* **EXERCISE TASK**: Give every line of the records below as a JSON list of strings, one string per line, skipping blank lines and leaving out the pictures.

--

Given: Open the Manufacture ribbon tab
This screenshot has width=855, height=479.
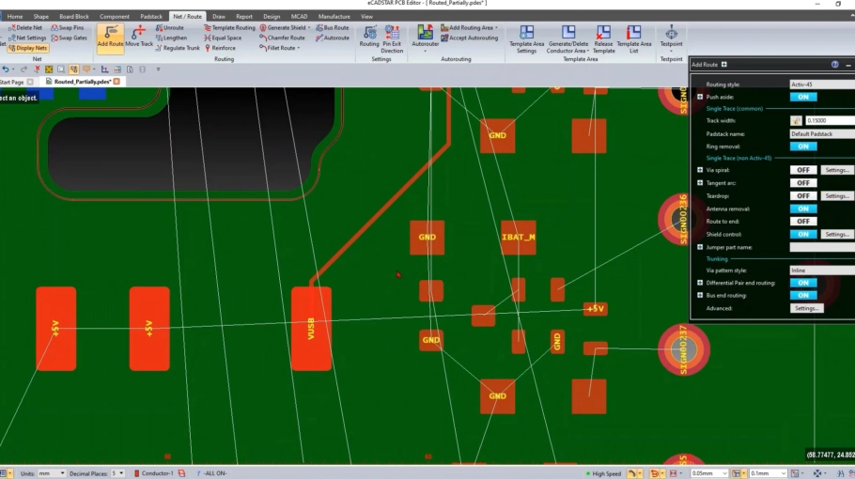Looking at the screenshot, I should coord(334,16).

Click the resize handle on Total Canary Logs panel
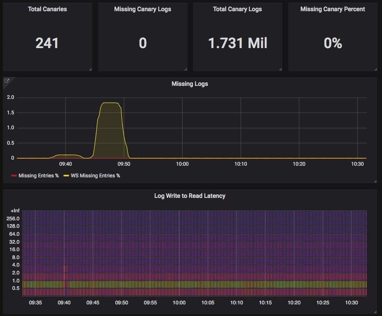click(281, 69)
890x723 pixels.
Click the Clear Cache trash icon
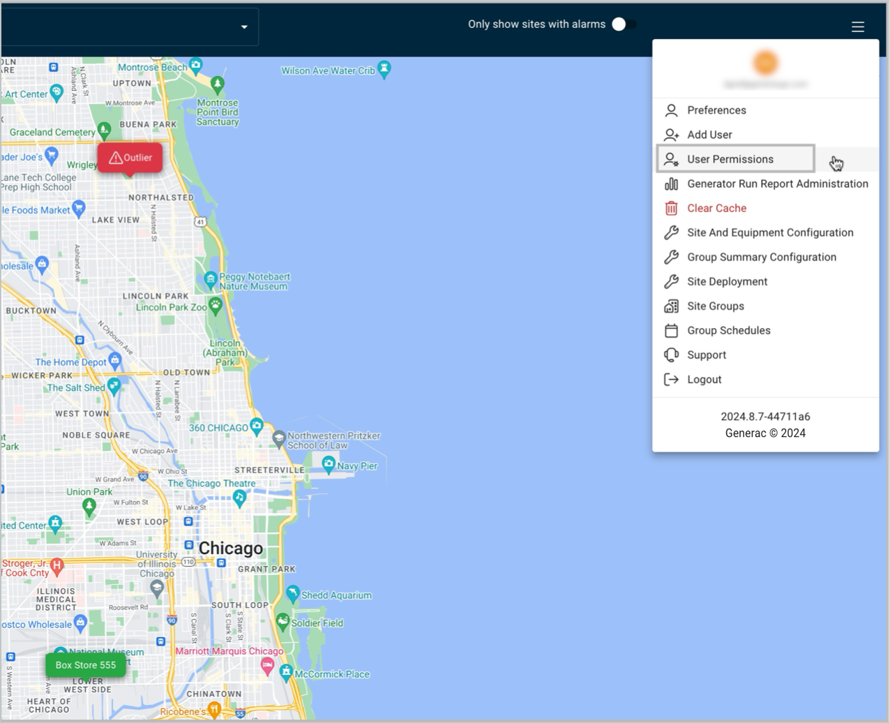[x=671, y=208]
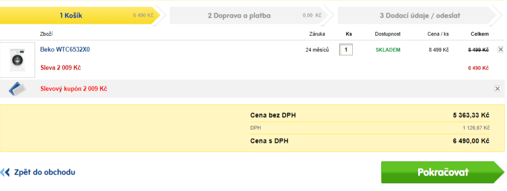Click the double-arrow back icon
The image size is (507, 191).
(x=5, y=172)
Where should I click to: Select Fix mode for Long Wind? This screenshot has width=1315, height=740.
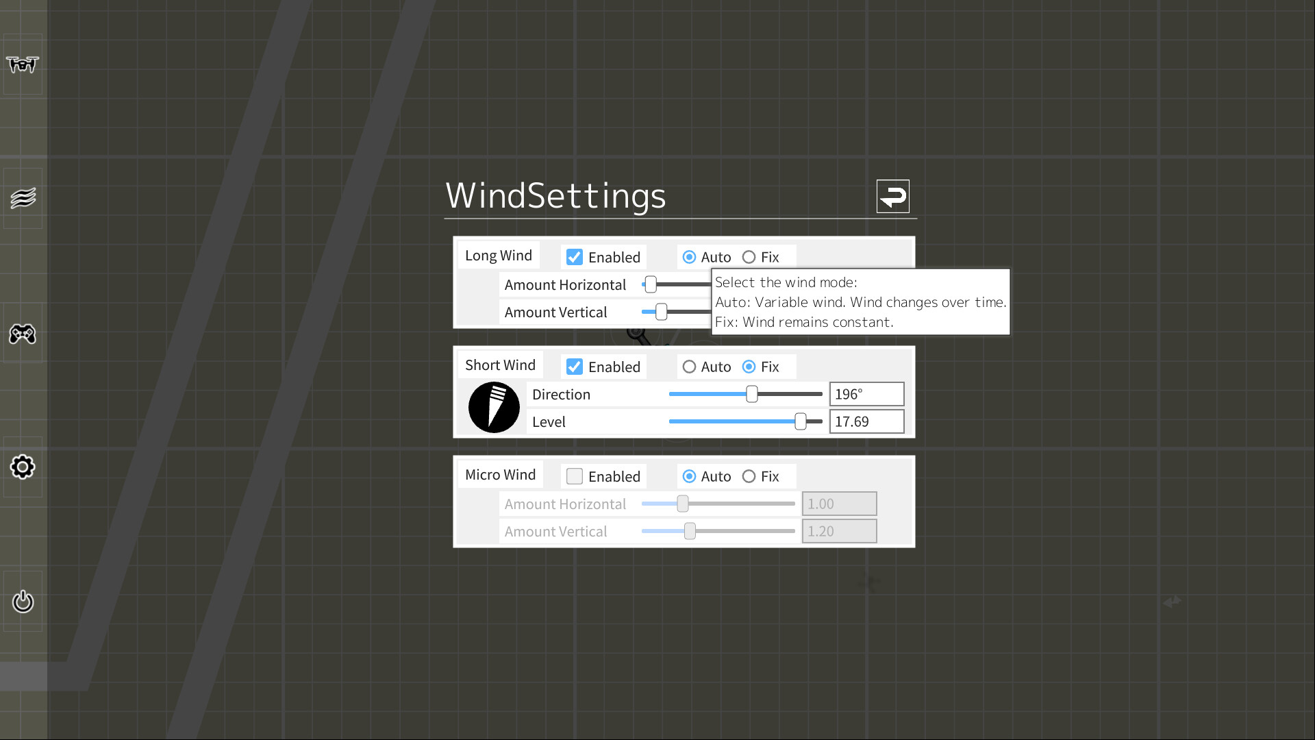pyautogui.click(x=748, y=257)
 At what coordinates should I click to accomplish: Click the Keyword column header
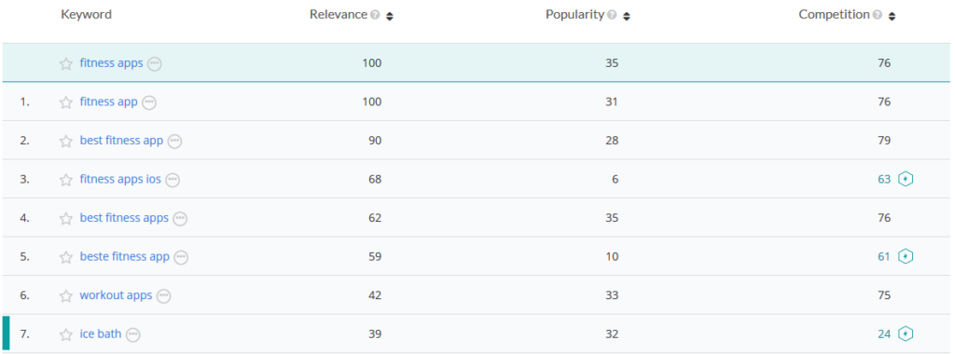pyautogui.click(x=86, y=15)
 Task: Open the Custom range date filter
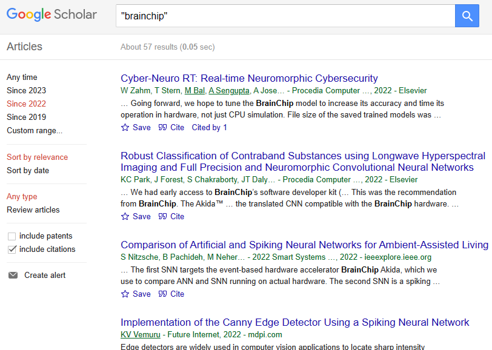[x=35, y=130]
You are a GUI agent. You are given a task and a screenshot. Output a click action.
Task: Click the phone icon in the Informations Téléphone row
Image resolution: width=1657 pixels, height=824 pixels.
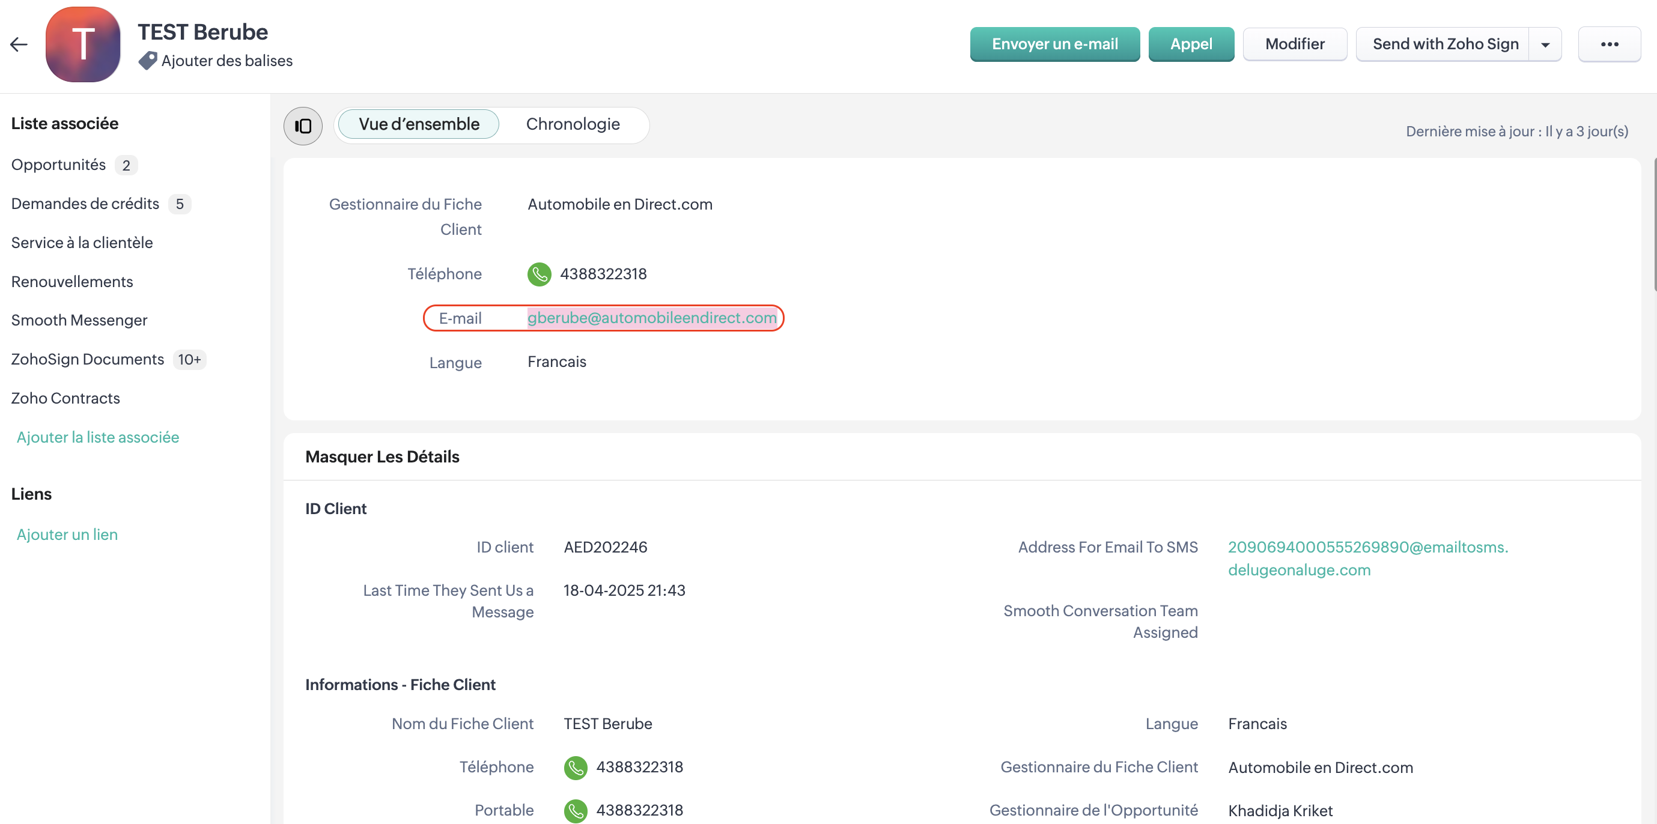tap(575, 767)
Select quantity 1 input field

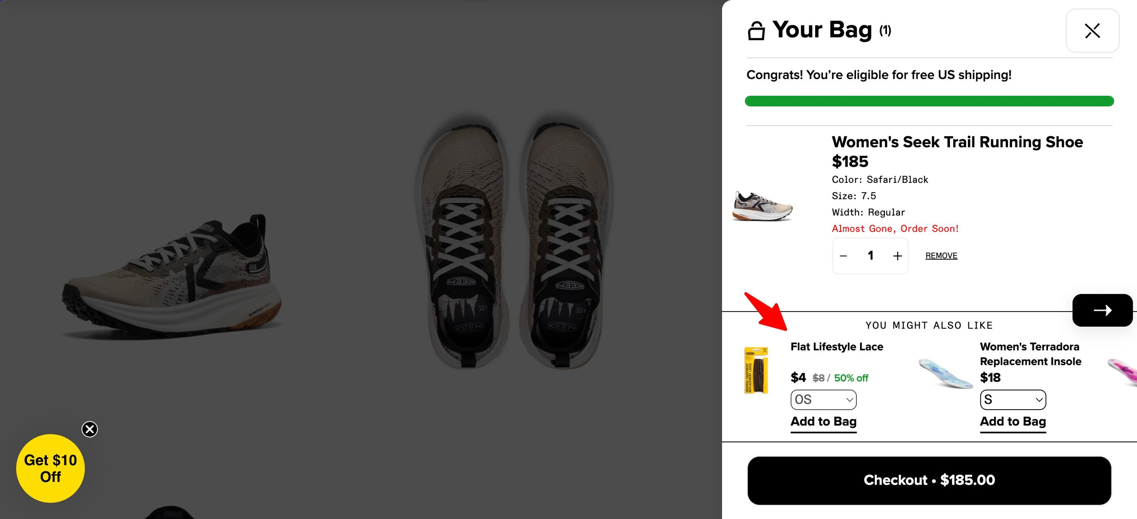pos(870,255)
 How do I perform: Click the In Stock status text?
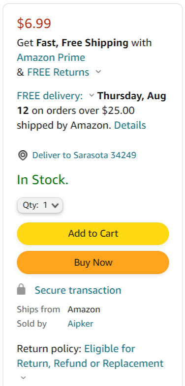43,180
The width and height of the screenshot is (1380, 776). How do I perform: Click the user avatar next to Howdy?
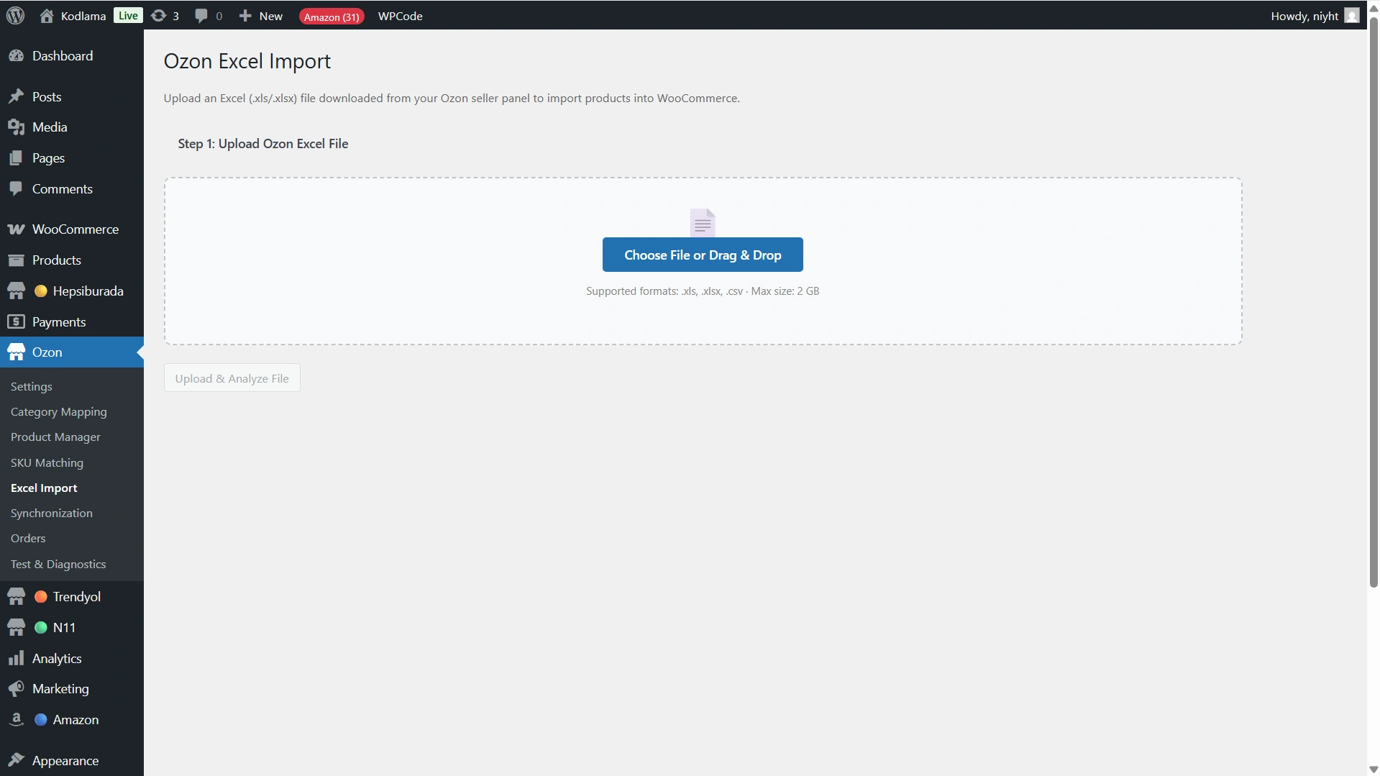1351,16
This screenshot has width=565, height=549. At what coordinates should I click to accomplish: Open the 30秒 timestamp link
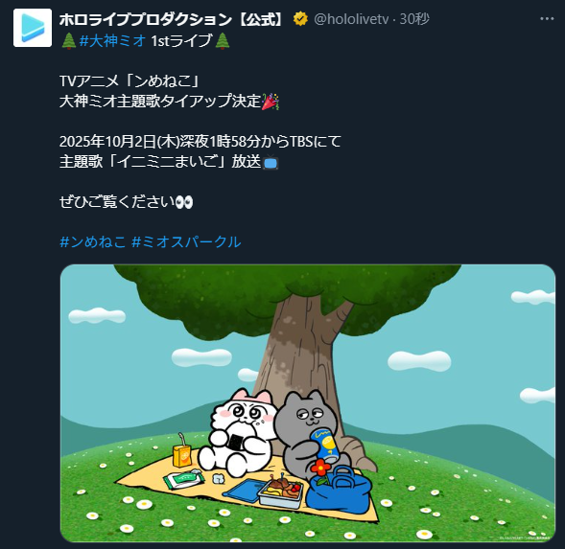[414, 19]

--

* **OUTPUT FOR THIS TASK**:
[
  "Given: Open the Manufacture ribbon tab",
  "This screenshot has width=855, height=479.",
  "Looking at the screenshot, I should coord(334,16).",
  "Click the resize handle on Total Canary Logs panel",
  "click(281, 69)",
  "890x723 pixels.",
  "Click the Clear Cache trash icon",
  "[x=671, y=208]",
  "Click the double-arrow back icon",
  "The image size is (507, 191).",
  "(x=5, y=172)",
  "Where should I click to: Select Fix mode for Long Wind? This screenshot has width=1315, height=740.",
  "pyautogui.click(x=748, y=257)",
  " At what coordinates should I click to accomplish: Click the Keyword column header",
  "pyautogui.click(x=86, y=15)",
  " Task: Open the Custom range date filter",
  "[x=35, y=130]",
  "You are a GUI agent. You are given a task and a screenshot. Output a click action.",
  "Task: Click the phone icon in the Informations Téléphone row",
  "Image resolution: width=1657 pixels, height=824 pixels.",
  "tap(575, 767)",
  "Select quantity 1 input field",
  "pos(870,255)",
  " How do I perform: Click the In Stock status text?",
  "43,180",
  "The width and height of the screenshot is (1380, 776). How do I perform: Click the user avatar next to Howdy?",
  "1351,16",
  "This screenshot has width=565, height=549. At what coordinates should I click to accomplish: Open the 30秒 timestamp link",
  "[414, 19]"
]